Variation in C-reactive protein at 1 month post-partum by etiology of preterm birth: selective identification of those at risk for both poor pregnancy outcome and future health complications

  • Jeffrey M. Denney ORCID logo EMAIL logo , Thaddeus P. Waters , Leny Mathew , Robert Goldenberg and Jennifer Culhane

Abstract

Objective

To assess post-partum inflammation for patients delivering prior to 34 6/7 weeks by birth etiology.

Methods

This was an observational study of early preterm birth (PTB) occurring between 20 0/7 and 34 6/7 weeks of gestation. Serum C-reactive protein (CRP) levels were measured 1 month post-partum. CRP measurements were compared by birth etiology.

Results

A total of 399 women were analyzed. Distribution of birth etiology was 35% (n = 138) preterm labor (PTL), 28% (n = 115) preterm premature rupture of membranes (pPROM), and 37% (n = 141) indicated preterm birth (IPTB). Serum CRP varied by birth etiology (P = 0.036). Women with pPROM had elevated median CRP levels compared to women with PTL (P = 0.037). IPTB demonstrated elevated CRP levels when compared to PTL (P = 0.019). Pre-eclamptic/eclamptic subjects exhibited increased median CRP levels compared to PTL (P = 0.04).

Conclusion

Post-partum inflammation varies by birth etiology. Such variation may serve as identification of subjects whose future pregnancies and, ultimately, overall health status may benefit from inter-pregnancy interventions aimed at reducing inflammatory-associated risk factors.
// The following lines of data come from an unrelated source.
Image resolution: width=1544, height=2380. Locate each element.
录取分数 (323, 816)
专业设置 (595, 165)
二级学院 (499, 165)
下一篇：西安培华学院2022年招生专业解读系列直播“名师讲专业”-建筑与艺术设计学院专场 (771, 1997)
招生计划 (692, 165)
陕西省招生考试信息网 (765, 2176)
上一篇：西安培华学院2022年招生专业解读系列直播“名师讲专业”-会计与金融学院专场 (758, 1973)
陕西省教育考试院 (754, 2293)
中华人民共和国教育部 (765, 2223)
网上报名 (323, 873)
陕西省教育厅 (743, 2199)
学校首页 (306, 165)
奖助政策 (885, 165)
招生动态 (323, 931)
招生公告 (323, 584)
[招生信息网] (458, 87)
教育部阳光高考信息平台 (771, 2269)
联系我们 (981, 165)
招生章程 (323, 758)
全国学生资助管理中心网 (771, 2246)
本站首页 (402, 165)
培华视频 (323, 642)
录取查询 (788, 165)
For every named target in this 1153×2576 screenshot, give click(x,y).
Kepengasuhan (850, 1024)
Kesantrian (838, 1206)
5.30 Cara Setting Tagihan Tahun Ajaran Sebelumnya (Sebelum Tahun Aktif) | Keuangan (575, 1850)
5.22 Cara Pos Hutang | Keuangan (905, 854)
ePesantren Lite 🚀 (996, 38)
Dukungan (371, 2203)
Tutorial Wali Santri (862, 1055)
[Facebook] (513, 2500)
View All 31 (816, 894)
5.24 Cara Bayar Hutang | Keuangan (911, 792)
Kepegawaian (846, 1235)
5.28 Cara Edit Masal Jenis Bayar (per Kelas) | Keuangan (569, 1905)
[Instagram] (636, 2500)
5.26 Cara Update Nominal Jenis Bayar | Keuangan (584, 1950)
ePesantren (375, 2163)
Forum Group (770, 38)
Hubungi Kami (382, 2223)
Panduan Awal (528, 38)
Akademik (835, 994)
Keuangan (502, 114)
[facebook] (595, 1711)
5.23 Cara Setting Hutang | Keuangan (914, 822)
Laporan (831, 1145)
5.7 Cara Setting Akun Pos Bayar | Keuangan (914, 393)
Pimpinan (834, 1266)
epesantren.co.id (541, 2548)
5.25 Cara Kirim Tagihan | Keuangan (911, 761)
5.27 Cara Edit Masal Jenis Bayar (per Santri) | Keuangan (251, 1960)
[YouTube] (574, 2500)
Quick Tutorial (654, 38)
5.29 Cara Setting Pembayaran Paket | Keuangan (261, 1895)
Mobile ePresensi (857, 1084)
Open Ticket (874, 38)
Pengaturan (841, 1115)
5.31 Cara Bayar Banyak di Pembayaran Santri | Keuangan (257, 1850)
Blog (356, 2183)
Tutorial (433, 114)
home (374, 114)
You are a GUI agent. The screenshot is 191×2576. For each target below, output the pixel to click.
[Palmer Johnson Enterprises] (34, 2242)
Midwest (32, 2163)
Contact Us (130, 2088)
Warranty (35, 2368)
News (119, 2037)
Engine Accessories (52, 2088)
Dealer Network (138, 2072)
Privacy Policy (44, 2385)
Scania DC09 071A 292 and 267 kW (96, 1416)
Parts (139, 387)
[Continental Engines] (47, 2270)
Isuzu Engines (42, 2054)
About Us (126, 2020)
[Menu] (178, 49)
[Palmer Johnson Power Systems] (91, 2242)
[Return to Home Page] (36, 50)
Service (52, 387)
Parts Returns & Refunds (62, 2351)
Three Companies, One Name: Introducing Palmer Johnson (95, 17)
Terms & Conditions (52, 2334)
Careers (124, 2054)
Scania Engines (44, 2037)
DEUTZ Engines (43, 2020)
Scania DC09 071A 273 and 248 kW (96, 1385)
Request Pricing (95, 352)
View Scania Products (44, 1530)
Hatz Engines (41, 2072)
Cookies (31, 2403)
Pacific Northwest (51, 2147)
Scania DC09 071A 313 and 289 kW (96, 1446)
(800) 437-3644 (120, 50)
Corresponding author: Jeffrey M. Denney, MD, MS, FACOG, Wake Forest School of Medicine, Department of Obstetrics and Gynecology, Section for Maternal-Fetal Medicine, Medical Center Boulevard, Winston-Salem, NC 27157, USA; and Drexel University College of Medicine, Department of Obstetrics and Gynecology, Philadelphia, PA, USA

  1. Author contributions: All the authors have accepted responsibility for the entire content of this submitted manuscript and approved submission.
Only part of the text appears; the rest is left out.